§ Description of the task: Count every line below that holds "computer". The answer is the number alone.

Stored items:

---+---

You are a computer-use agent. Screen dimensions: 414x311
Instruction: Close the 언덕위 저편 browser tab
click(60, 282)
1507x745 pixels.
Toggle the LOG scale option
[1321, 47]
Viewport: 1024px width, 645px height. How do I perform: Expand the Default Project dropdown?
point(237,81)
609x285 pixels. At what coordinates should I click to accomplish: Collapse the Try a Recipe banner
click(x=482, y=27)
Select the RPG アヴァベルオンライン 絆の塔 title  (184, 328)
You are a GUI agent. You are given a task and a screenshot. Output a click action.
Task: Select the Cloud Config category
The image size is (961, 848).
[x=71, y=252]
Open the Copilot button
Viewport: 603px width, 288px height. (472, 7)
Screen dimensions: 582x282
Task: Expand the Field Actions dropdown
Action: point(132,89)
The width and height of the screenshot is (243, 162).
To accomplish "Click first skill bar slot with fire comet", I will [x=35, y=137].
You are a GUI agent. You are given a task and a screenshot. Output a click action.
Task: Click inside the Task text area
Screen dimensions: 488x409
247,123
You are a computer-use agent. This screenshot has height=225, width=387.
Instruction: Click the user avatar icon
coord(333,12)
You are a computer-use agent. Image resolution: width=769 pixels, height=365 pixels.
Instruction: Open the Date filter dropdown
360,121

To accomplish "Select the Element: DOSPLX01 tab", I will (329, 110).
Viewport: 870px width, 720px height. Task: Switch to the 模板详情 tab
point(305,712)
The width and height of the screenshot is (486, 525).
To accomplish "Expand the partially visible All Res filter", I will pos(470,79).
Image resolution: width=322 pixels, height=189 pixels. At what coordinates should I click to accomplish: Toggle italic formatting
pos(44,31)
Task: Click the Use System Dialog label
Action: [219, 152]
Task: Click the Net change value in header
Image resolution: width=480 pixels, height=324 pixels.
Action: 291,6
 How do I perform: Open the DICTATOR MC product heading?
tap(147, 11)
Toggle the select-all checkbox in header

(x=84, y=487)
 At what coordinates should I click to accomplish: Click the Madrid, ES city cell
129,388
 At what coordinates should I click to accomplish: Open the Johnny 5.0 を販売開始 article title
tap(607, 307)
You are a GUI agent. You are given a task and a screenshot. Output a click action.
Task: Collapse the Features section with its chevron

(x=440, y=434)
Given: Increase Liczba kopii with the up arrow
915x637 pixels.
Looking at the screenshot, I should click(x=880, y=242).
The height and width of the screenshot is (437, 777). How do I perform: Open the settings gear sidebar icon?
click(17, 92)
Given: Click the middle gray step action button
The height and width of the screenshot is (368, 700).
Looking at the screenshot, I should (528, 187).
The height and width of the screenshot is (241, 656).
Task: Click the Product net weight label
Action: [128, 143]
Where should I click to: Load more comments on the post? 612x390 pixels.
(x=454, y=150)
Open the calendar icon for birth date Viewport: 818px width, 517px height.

---+---

§ Solution for this exercise: 3